## Исходный отрывок
________

Безвестные останки предали земле. Рука друга не украсила могилы, слеза матери не окропила рыхлую землю…
Через несколько дней мальчуганы-разносчики выкрикивали по улицам, что портрет старого президента продают вдвое дешевле вновь избранного. Прохожие лишь ухмылялись остроумию продавцов.
Любовь к родине, уважение к главе государства, отечество, — были ни причем в событиях. У «цивилизованных» французов проснулся лишь дремлющий в человеке зверь, погромный дух.
Прошли долгие годы. Вспыхнула мировая война. С кавказского фронта стали доходить зловещие вести: курды вырезывают армян… Потоки беженцев хлынули в пределы России. Я был там, я работал среди них, я видел их страданья, я слышал их стоны, а трупы, трупы… В Эчмиадзине, у подножия Арарата, под знойным солнцем, не успевали их во время хоронить… Вдоль дорог встречались покинутые умирающие лежали неубранные трупы, или, — из наскоро засыпанных ям, — торчала то рука, то нога…
На одном перевале, придержал лошадь: на самой середине дороги, под ногами у животных, валялись человеческие останки. Позвоночный столб с костями таза, молодые белые зубы челюстей, длинные черные волосы и красные лоскутки одежды, втоптанные в грязь копытами, говорили об ужасах последних часов покинутой на пустынном хребте молодой женщины, быть может матери одного из тех сирот, за собиранием которых я ехал с отрядом молодых товарищей…
Сотни тысяч армян были разорены, разгромлены, вырезаны. Преступная рука власти вооружила человека-зверя, дала простор дикому разгулу — погромному духу.

________

## Предоставленные материалы

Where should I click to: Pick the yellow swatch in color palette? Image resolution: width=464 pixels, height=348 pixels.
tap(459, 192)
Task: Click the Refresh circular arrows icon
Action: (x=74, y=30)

________

## Задания
• 1. Ответьте по отрывку на вопросы:
(a) Что выкрикивали по улицам мальчуганы-разносчики?
(b) С какого фронта стали доходить зловещие вести?
(c) Где не успевали вовремя хоронить трупы?
• 2. Перепишите из отрывка слово в слово фрагмент, начиная со слов «Безвестные останки предали» и продолжая до слов «ухмылялись остроумию продавцов.» включительно.

## Ответы к заданиям
• 1.
(a) Что портрет старого президента продают вдвое дешевле вновь избранного.
(b) С кавказского фронта.
(c) В Эчмиадзине, у подножия Арарата.

• 2.
Безвестные останки предали земле. Рука друга не украсила могилы, слеза матери не окропила рыхлую землю…
Через несколько дней мальчуганы-разносчики выкрикивали по улицам, что портрет старого президента продают вдвое дешевле вновь избранного. Прохожие лишь ухмылялись остроумию продавцов.